Work to complete:
Swap every "GUI agent" in the material below for "interface agent", keeping everything else the same.

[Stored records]

#####

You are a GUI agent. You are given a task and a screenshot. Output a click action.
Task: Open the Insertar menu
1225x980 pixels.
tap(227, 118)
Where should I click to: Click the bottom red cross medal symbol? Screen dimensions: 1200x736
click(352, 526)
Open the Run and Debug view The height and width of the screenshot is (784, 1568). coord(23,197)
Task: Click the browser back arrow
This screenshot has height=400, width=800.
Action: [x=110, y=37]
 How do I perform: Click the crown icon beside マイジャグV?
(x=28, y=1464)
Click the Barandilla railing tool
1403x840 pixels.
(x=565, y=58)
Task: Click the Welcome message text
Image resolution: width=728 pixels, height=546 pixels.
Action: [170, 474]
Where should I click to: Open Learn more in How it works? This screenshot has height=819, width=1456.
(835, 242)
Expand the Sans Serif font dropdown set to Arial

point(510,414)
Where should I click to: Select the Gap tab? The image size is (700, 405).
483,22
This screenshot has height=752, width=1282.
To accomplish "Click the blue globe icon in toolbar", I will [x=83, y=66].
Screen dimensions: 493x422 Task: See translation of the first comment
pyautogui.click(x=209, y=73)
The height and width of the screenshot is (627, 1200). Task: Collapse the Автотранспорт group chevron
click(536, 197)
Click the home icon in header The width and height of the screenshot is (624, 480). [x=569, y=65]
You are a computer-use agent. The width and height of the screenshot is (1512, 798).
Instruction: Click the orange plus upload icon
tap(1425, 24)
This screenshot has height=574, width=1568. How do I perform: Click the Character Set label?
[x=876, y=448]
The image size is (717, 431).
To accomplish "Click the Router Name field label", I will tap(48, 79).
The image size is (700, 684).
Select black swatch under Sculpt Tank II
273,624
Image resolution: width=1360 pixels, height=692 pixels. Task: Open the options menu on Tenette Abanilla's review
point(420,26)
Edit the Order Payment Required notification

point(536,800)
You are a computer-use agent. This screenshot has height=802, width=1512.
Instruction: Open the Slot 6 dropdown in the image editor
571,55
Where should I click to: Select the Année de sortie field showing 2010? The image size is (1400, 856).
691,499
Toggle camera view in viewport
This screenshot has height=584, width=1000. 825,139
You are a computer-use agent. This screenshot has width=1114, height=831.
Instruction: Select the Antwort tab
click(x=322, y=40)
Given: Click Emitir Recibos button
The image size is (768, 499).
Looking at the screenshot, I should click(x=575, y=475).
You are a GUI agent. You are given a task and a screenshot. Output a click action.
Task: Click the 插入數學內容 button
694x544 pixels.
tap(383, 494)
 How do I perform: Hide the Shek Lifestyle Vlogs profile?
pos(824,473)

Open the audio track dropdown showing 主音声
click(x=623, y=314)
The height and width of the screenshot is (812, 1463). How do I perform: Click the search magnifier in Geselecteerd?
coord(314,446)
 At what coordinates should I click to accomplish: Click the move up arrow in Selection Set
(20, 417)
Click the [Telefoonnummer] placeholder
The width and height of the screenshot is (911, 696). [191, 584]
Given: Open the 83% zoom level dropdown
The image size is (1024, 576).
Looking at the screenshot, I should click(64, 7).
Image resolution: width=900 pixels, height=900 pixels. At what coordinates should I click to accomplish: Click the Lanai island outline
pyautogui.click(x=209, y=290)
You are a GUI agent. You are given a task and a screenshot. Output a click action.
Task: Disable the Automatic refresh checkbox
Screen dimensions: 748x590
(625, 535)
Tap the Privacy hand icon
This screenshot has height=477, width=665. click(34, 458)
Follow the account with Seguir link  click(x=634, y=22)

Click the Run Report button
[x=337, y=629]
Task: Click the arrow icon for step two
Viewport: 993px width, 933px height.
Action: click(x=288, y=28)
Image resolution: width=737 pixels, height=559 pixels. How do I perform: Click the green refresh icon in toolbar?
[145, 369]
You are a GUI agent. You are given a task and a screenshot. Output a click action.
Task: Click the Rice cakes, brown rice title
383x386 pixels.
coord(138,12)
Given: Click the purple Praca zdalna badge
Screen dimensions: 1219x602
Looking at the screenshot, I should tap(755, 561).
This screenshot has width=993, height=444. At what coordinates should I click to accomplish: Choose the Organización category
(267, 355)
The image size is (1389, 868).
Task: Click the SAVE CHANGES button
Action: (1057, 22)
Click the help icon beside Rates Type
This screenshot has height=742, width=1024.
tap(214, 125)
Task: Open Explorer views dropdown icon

#####

Task solution:
You are a interface agent. You are given a task and a screenshot. Output a click action.
Task: Open the Insertar menu
1225x980 pixels.
tap(227, 118)
Where should I click to: Click the bottom red cross medal symbol? Screen dimensions: 1200x736
click(352, 526)
Open the Run and Debug view The height and width of the screenshot is (784, 1568). coord(23,197)
Task: Click the browser back arrow
This screenshot has height=400, width=800.
Action: [x=110, y=37]
 How do I perform: Click the crown icon beside マイジャグV?
(x=28, y=1464)
Click the Barandilla railing tool
1403x840 pixels.
(x=565, y=58)
Task: Click the Welcome message text
Image resolution: width=728 pixels, height=546 pixels.
Action: [170, 474]
Where should I click to: Open Learn more in How it works? This screenshot has height=819, width=1456.
(835, 242)
Expand the Sans Serif font dropdown set to Arial

point(510,414)
Where should I click to: Select the Gap tab? The image size is (700, 405).
483,22
This screenshot has height=752, width=1282.
To accomplish "Click the blue globe icon in toolbar", I will [x=83, y=66].
Screen dimensions: 493x422 Task: See translation of the first comment
pyautogui.click(x=209, y=73)
The height and width of the screenshot is (627, 1200). Task: Collapse the Автотранспорт group chevron
click(536, 197)
Click the home icon in header The width and height of the screenshot is (624, 480). [x=569, y=65]
You are a computer-use agent. The width and height of the screenshot is (1512, 798).
Instruction: Click the orange plus upload icon
tap(1425, 24)
This screenshot has height=574, width=1568. How do I perform: Click the Character Set label?
[x=876, y=448]
The image size is (717, 431).
To accomplish "Click the Router Name field label", I will tap(48, 79).
The image size is (700, 684).
Select black swatch under Sculpt Tank II
273,624
Image resolution: width=1360 pixels, height=692 pixels. Task: Open the options menu on Tenette Abanilla's review
point(420,26)
Edit the Order Payment Required notification

point(536,800)
You are a computer-use agent. This screenshot has height=802, width=1512.
Instruction: Open the Slot 6 dropdown in the image editor
571,55
Where should I click to: Select the Année de sortie field showing 2010? The image size is (1400, 856).
691,499
Toggle camera view in viewport
This screenshot has height=584, width=1000. 825,139
You are a computer-use agent. This screenshot has width=1114, height=831.
Instruction: Select the Antwort tab
click(x=322, y=40)
Given: Click Emitir Recibos button
The image size is (768, 499).
Looking at the screenshot, I should click(x=575, y=475).
You are a interface agent. You are given a task and a screenshot. Output a click action.
Task: Click the 插入數學內容 button
694x544 pixels.
tap(383, 494)
 How do I perform: Hide the Shek Lifestyle Vlogs profile?
pos(824,473)

Open the audio track dropdown showing 主音声
click(x=623, y=314)
The height and width of the screenshot is (812, 1463). How do I perform: Click the search magnifier in Geselecteerd?
coord(314,446)
 At what coordinates should I click to accomplish: Click the move up arrow in Selection Set
(20, 417)
Click the [Telefoonnummer] placeholder
The width and height of the screenshot is (911, 696). [191, 584]
Given: Open the 83% zoom level dropdown
The image size is (1024, 576).
Looking at the screenshot, I should click(64, 7).
Image resolution: width=900 pixels, height=900 pixels. At what coordinates should I click to accomplish: Click the Lanai island outline
pyautogui.click(x=209, y=290)
You are a interface agent. You are given a task and a screenshot. Output a click action.
Task: Disable the Automatic refresh checkbox
Screen dimensions: 748x590
(625, 535)
Tap the Privacy hand icon
This screenshot has height=477, width=665. click(34, 458)
Follow the account with Seguir link  click(x=634, y=22)

Click the Run Report button
[x=337, y=629]
Task: Click the arrow icon for step two
Viewport: 993px width, 933px height.
Action: click(x=288, y=28)
Image resolution: width=737 pixels, height=559 pixels. How do I perform: Click the green refresh icon in toolbar?
[145, 369]
You are a interface agent. You are given a task and a screenshot. Output a click action.
Task: Click the Rice cakes, brown rice title
383x386 pixels.
coord(138,12)
Given: Click the purple Praca zdalna badge
Screen dimensions: 1219x602
Looking at the screenshot, I should tap(755, 561).
This screenshot has width=993, height=444. At what coordinates should I click to accomplish: Choose the Organización category
(267, 355)
The image size is (1389, 868).
Task: Click the SAVE CHANGES button
Action: (1057, 22)
Click the help icon beside Rates Type
This screenshot has height=742, width=1024.
tap(214, 125)
Task: Open Explorer views dropdown icon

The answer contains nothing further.